= Nazzal al-Armouti =

Jordanian politician and diplomat (1924–2015)

Mohamed Nazzal al-Armouti (16 July 1924 – 19 August 2015) was a Jordanian civil servant, diplomat and politician. He was governor of several of the Governorates of Jordan between 1955 and 1961. He later served as Interior Minister between 1964 and 1965. Subsequently, he was the Jordanian ambassador to Algeria, Kuwait, Libya and Tunisia.

==Career==
Al-Armouti was born on 16 July 1924, in Amman. He went to school in Amman and Al-Salt, and he later studied at Damascus University in Syria and the University of Exeter in the United Kingdom, obtaining a bachelor of law in 1946. In 1948, al-Armouti became secretary general of the Interior Ministry of Jordan. He held several other functions in the bureaucracy before starting a string of governorships between 1955 and 1961, including Hebron, Irbid, Karak, Ma'an, Nablus and Salt.

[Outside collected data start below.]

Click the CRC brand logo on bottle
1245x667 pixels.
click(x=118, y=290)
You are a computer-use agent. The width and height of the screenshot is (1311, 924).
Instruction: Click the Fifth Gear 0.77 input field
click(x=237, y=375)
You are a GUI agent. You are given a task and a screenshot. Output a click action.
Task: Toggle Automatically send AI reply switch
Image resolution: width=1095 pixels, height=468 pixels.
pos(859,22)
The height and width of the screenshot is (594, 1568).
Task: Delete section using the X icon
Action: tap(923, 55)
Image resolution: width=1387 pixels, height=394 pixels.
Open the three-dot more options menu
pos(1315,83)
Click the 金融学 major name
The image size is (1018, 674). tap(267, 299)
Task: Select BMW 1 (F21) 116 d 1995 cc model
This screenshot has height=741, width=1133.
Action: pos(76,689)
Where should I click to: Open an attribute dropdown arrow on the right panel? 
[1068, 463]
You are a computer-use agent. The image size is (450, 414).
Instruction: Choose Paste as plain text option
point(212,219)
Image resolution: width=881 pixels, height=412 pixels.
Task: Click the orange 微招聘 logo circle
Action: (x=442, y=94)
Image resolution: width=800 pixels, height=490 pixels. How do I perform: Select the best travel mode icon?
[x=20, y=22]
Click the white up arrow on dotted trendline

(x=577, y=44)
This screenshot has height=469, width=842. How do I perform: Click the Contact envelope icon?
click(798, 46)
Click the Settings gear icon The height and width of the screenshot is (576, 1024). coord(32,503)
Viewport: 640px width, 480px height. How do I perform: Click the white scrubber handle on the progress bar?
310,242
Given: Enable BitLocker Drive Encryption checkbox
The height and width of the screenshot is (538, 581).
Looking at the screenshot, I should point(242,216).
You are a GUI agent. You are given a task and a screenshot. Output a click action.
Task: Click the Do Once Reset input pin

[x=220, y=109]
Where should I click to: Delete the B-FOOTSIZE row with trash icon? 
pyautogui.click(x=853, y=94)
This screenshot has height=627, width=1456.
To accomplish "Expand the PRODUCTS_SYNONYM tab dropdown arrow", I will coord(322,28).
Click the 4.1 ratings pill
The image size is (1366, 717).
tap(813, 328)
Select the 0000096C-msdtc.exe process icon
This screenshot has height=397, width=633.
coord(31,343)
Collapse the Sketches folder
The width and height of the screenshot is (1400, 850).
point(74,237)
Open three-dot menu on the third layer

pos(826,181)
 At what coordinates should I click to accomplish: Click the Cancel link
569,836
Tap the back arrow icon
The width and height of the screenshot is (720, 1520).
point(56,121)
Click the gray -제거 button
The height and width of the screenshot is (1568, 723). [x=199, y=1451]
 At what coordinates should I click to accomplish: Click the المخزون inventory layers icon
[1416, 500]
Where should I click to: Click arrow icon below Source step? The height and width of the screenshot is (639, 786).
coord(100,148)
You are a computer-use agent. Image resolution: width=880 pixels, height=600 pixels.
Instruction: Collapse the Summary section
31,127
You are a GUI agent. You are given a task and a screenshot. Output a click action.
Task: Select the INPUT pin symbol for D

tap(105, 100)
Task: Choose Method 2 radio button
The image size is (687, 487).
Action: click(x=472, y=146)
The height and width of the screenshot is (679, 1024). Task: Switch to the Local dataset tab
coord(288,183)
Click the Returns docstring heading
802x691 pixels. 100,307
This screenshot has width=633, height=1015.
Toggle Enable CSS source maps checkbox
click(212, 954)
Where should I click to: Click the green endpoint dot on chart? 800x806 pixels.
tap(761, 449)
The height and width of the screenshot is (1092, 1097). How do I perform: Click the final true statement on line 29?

In 1961, he became under-secretary at the Interior Ministry. He was Interior Minister between 1964 and 1965. Immediately after his term as minister he became the Jordanian ambassador to the three North African countries Algeria, Libya and Tunisia, in which capacity he served in 1965. Between 1967 and 1971, he was Jordan's ambassador to Kuwait. After a stint as head of the political department of the Ministry of Foreign Affairs he subsequently retired in 1971. He later served as chairman of the Jordan Gulf Bank.

Al-Armouti died on 19 August 2015, aged 91.